Going into self publishing, I knew what I was getting myself into. Especially with a short story collection. I knew that self-publishing was a tough gig, and that doing it with a story collection would make it even tougher.
The stats and history were both against me. Short stories don’t sell. So I told myself, fine, no problem. I just want to get the book out there, and it will do what it will do.
But in the back of my mind, quite honestly, I expected greatness. I wanted people to love the book and love it so much that they pushed it on their friends like some kind of psychedelic drug that is both viral and addicting.
To be fair, several readers told me they’ve done just that. One reader in particular said he’s read my book five times. I’ve never read ANY book five times.
My bitterness began when I realized that I had spent more money marketing, promoting and selling the book than what I was getting back in return from book sales. Then my bitterness continued as I submitted the book to about a half-dozen award competitions, and — early on — it looked like I wasn’t going to win any of them.
Eventually I won the International Book Award and became a Finalist in two other national indie book competitions. But it wasn’t these awards that pushed me past bitterness.

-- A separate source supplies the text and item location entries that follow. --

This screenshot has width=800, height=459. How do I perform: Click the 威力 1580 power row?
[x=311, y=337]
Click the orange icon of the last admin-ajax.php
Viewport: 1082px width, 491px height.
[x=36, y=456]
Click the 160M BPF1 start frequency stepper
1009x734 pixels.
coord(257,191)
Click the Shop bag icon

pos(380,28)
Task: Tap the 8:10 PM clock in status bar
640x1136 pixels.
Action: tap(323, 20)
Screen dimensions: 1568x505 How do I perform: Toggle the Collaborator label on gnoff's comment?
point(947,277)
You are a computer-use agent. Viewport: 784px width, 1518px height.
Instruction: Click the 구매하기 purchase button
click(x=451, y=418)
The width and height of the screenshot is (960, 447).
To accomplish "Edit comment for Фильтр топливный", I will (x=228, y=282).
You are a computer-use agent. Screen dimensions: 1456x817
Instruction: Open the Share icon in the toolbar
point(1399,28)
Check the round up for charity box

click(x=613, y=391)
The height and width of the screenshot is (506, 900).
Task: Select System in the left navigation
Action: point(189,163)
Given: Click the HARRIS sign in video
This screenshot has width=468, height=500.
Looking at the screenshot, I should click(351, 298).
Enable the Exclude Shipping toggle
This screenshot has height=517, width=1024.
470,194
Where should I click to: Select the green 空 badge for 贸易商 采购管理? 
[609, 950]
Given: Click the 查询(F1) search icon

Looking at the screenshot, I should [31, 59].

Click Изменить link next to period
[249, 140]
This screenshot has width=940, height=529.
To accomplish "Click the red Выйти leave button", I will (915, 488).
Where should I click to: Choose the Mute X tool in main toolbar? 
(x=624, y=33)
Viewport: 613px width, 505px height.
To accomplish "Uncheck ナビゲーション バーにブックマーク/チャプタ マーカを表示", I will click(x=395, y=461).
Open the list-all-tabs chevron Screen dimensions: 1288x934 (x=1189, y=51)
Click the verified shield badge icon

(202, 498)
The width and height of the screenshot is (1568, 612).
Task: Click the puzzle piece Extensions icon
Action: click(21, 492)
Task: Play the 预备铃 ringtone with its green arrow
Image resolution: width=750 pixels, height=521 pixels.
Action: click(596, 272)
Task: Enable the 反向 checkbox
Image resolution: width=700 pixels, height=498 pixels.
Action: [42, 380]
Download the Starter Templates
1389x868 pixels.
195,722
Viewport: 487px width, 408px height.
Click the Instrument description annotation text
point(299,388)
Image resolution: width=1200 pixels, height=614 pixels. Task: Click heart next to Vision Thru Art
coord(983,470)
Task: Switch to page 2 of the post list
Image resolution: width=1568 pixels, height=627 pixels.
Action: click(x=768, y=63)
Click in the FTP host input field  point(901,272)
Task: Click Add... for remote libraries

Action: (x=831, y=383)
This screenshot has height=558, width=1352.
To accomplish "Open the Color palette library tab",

Actually, it was after the book lost the third award in a row that I felt a blackness consume me that I realized as dangerous. I was seeing other authors as enemies or villains, as though they were stealing something from me. But something clicked in my head. They hadn’t stolen anything. They had EARNED their victories. They had EARNED their sales. But I was still angry. I knew my book was good, but it still wasn’t making a dent anywhere that mattered.
One day I was exchanging emails with editors from DZANC Books when the bitterness just ended, and it wans’t because of good news.
The DZANC editors, regretfully, informed me that Amidst Traffic hadn’t made the final list in their short story competition. The winner would be selected for publishing in 2015. That person wouldn’t be me.
In my mind, I pictured myself standing before a wall. The wall was about to tip over and crush me. I had two options: let it defeat me or step back and survive.
What was there left to do?
Keep writing. That’s all that was left. I was wasting too much time in promoting a book I had written rather than focusing my strength and energy in the writing craft itself. That’s one advantage the traditionally-published author has over the self-published: he has other people worrying about the sales and marketing (for the most part).
If I want to be an author, my job is to write.
That’s what helped me move past the bitterness. I made a cognitive decision to move away the falling wall and go back into writing.
There is no other way.
What about you?
Have you ever found yourself in a place of dark bitterness? What helped you move past it?